I have successfully enabled Secure Boot and SSD encryption on my Jetson Orin NX device running JetPack 6.2.
The challenge I’m facing is that once the device is encrypted and Secure Boot is enabled, it seems I can no longer back up and flash the same image onto another device.
(If there is a supported way to do this, I would really appreciate any guidance or official documentation.)
Therefore, I’m considering two approaches to prepare a golden image:
Copy the entire rootfs (from a working system with all required packages like CUDA, DeepStream, OpenCV installed) into the Linux_for_Tegra/rootfs/ directory before running Secure Boot and encryption.
Manually install and configure all required packages (CUDA, DeepStream, OpenCV, etc.) directly into the Linux_for_Tegra/rootfs/ prior to image creation.
I’m wondering:
Does NVIDIA recommend an official procedure or best practice for this use case?
Is there a supported workflow to generate and reuse a golden image on multiple devices after enabling Secure Boot and rootfs encryption?

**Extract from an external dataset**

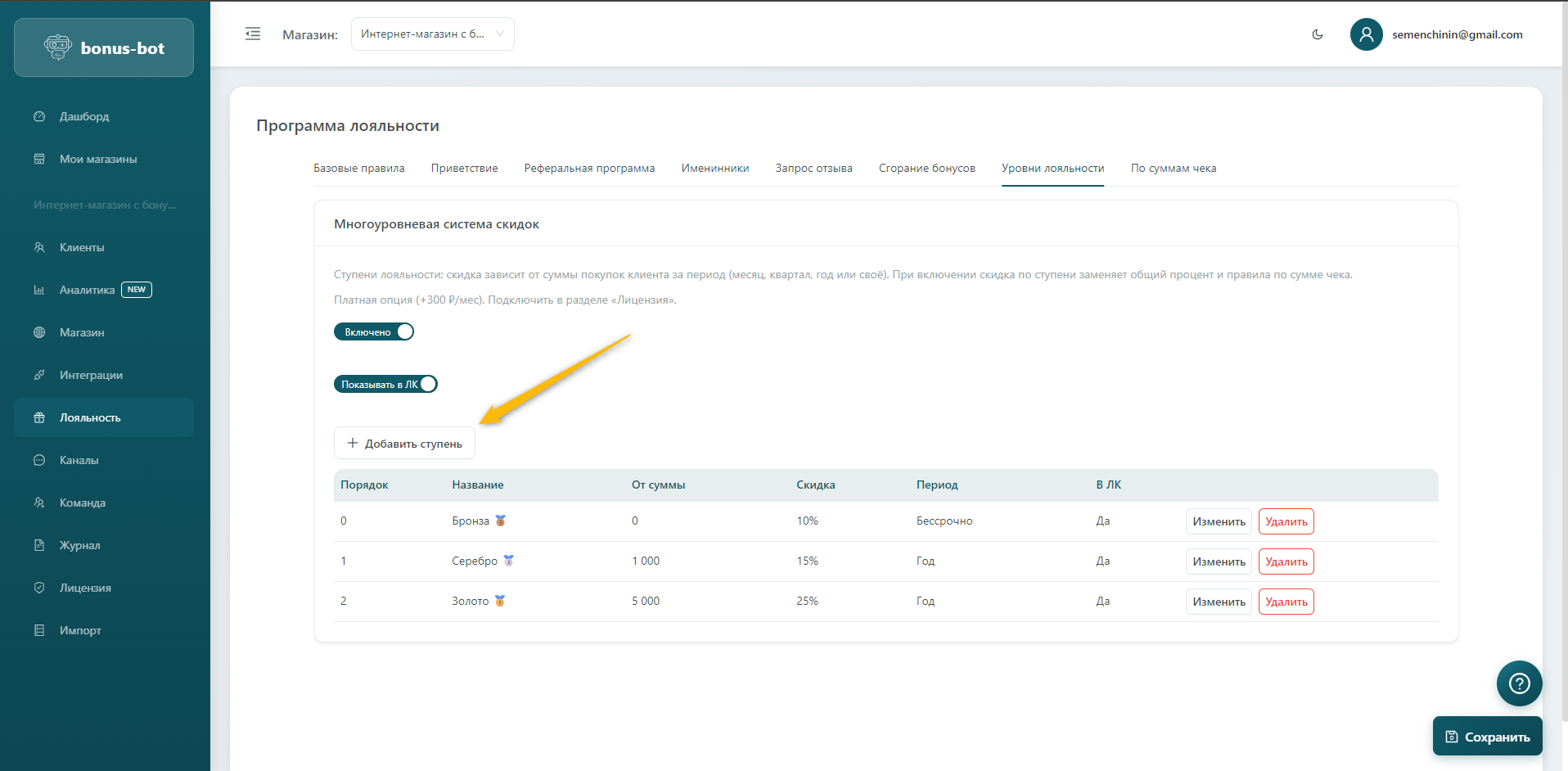Click the Добавить ступень button
1568x771 pixels.
click(x=404, y=444)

Any insight or step-by-step guidance would be greatly appreciated.
you may use l4t_generate_ota_package.sh script to include -f and -o options to update rootfs partition.
please check readme file, Image_based_OTA_Examples.txt for the steps for using this golden image in an image-based OTA.
for example, [Case 15: rootfs A/B enabled, disk encryption enabled]
I’ve checked the path you mentioned: Linux_for_Tegra/tools/ota_tools/version_upgrade/
However, I could not find the l4t_generate_ota_package.sh script or the Image_based_OTA_Examples.txt file in that directory.
Could you please confirm if these files are included in JetPack 6.2 (Jetson Linux 36.4.3)? If not, is there an updated or alternative method for performing image-based OTA in this version?